Phase 5: TDI and Commercial Corridor Revitalization, 2018–Present


Main South CDC served as a lead partner in Mass Development’s Transformative Development Initiative (TDI)’s work in the Main Street Commercial Corridor between 2018 and 2022. The TDI partnership helped to establish an organized, diverse association of local, primarily BIPOC and Latinx business owners (the Main South Business Association) to promote economic prosperity. Main South CDC provided technical and financial assistance to support the creation and growth of the MSBA and is continually working to address the needs of local businesses to recover, stabilize, and grow after the COVID-19 pandemic.
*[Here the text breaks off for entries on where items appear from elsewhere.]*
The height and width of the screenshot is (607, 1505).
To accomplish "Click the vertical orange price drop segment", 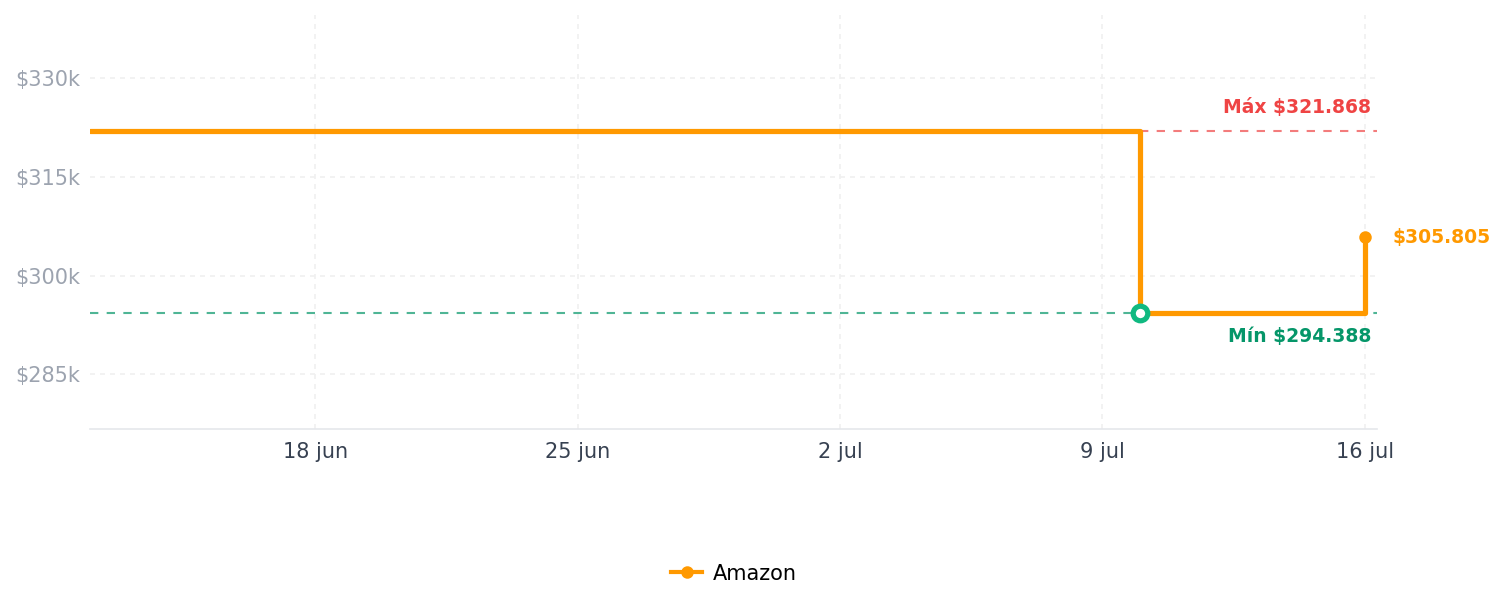I will tap(1140, 220).
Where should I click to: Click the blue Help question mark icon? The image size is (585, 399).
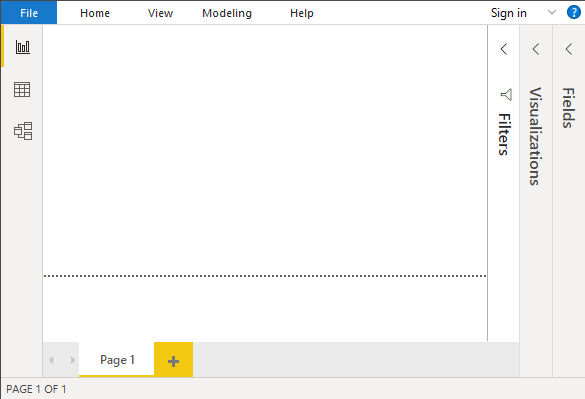click(x=573, y=12)
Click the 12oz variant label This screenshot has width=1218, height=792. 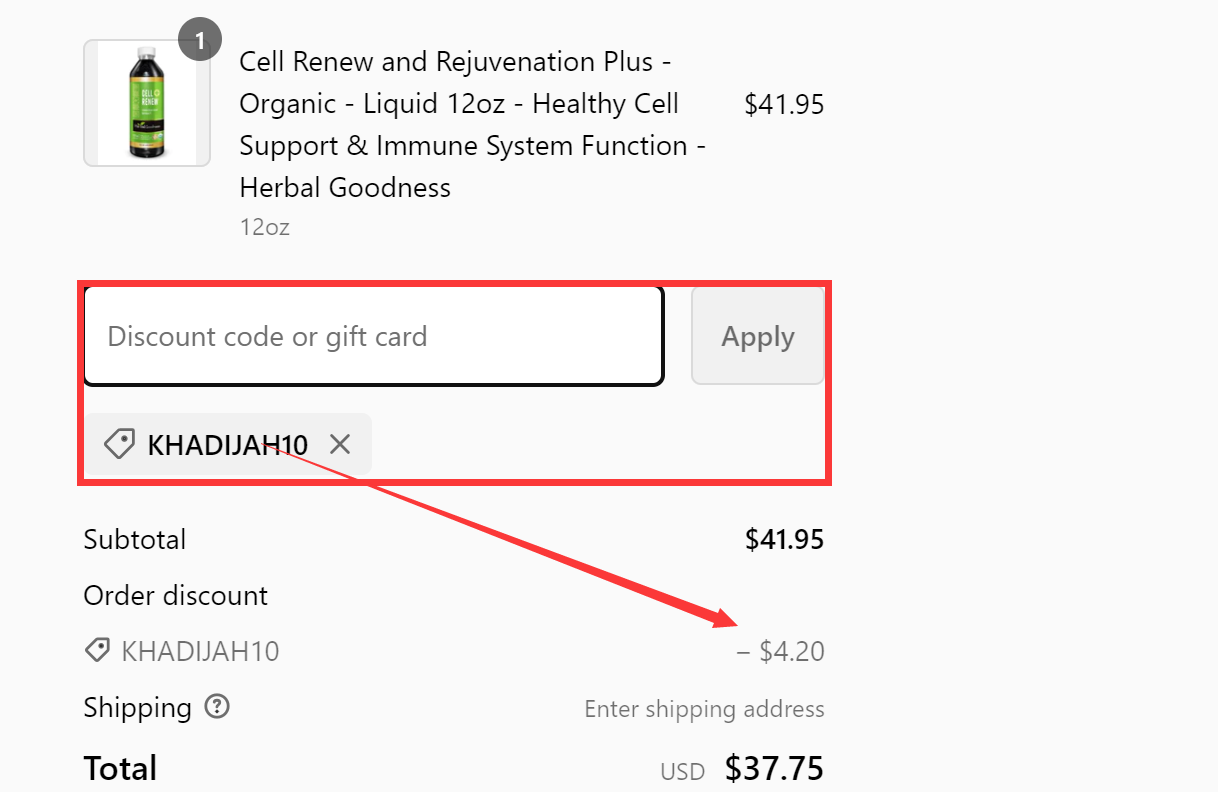click(264, 227)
While Mass Development has moved on to another TDI district in Worcester, Main South CDC is continuing the work that started in 2018 of making physical, economic, and social improvements to the commercial corridor. The agency is currently developing a set of affordable commercial condominiums on the vacant lot at 807 Main Street. In addition to improving the physical appearance of blighted and vacant lots on Main Street, this initiative aims to ensure economic stability and establish generational wealth for local businesses through affordable commercial ownership opportunities.

Main South CDC has additionally completed a significant new development at 92 Grand Street that offers 48 residential and 2 commercial apartments. The agency received over 1,700 applications for the 48 residential units, illustrating the continued need for the development of affordable housing.